Gemischt genutztes Gebäude mit Gewerbe im Erdgeschoss
Wohnungen in den Obergeschossen, ein Ladenlokal im Erdgeschoss – der Grundriss muss beide Nutzungen sauber trennen und eindeutig beschriften.
So entstehen die Grundrisse
- Ausgangslage klären
Sie schildern Objekt und Zweck; wir prüfen, ob vorhandene Unterlagen ausreichen oder ein Aufmaß nötig ist.
- Bestand aufnehmen oder Planung übernehmen
Je nach Fall erfolgt ein Aufmaß vor Ort oder die Übernahme der Neubauplanung.
- Grundriss zeichnen
Maßhaltige Darstellung mit einheitlicher Beschriftung und Bemaßung.
- Format anpassen
Je nach Zweck als technischer Plan, DWG-Datei oder aufbereiteter Vermarktungsgrundriss.
- Übergabe
Sie erhalten die Grundrisse in den benötigten Formaten, weiterverwendbar für Bauantrag, Verkauf oder Verwaltung.
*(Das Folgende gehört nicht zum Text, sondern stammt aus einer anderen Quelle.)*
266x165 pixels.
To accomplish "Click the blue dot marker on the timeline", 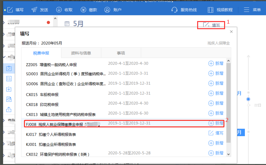I will (248, 99).
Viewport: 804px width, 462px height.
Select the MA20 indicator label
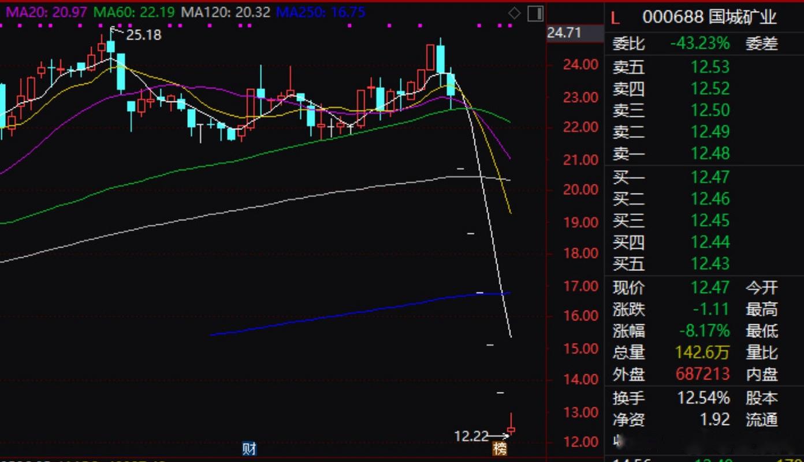pyautogui.click(x=44, y=12)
Was den Aufwand für Grundrisse in Pinneberg bestimmt
Der Zustand der Ausgangslage entscheidet stärker als die Größe des Objekts:
- Vorhandene Unterlagen
Maßhaltige, aktuelle Pläne verkürzen die Arbeit erheblich. Bei Innenstadthäusern ist das eher die Ausnahme.
- Notwendigkeit eines Aufmaßes
Muss der Bestand zuerst vor Ort erfasst werden, kommt dieser Arbeitsschritt zum eigentlichen Zeichnen hinzu.
- Zahl der Einheiten
Bei mehreren gleichartigen Wohnungen, etwa in einem Neubauprojekt, sinkt der Aufwand je Einheit.
- Vermarktungsanforderungen
Ein aufbereiteter Vermarktungsgrundriss mit Möblierungsvorschlag ist aufwendiger als ein rein technischer Plan.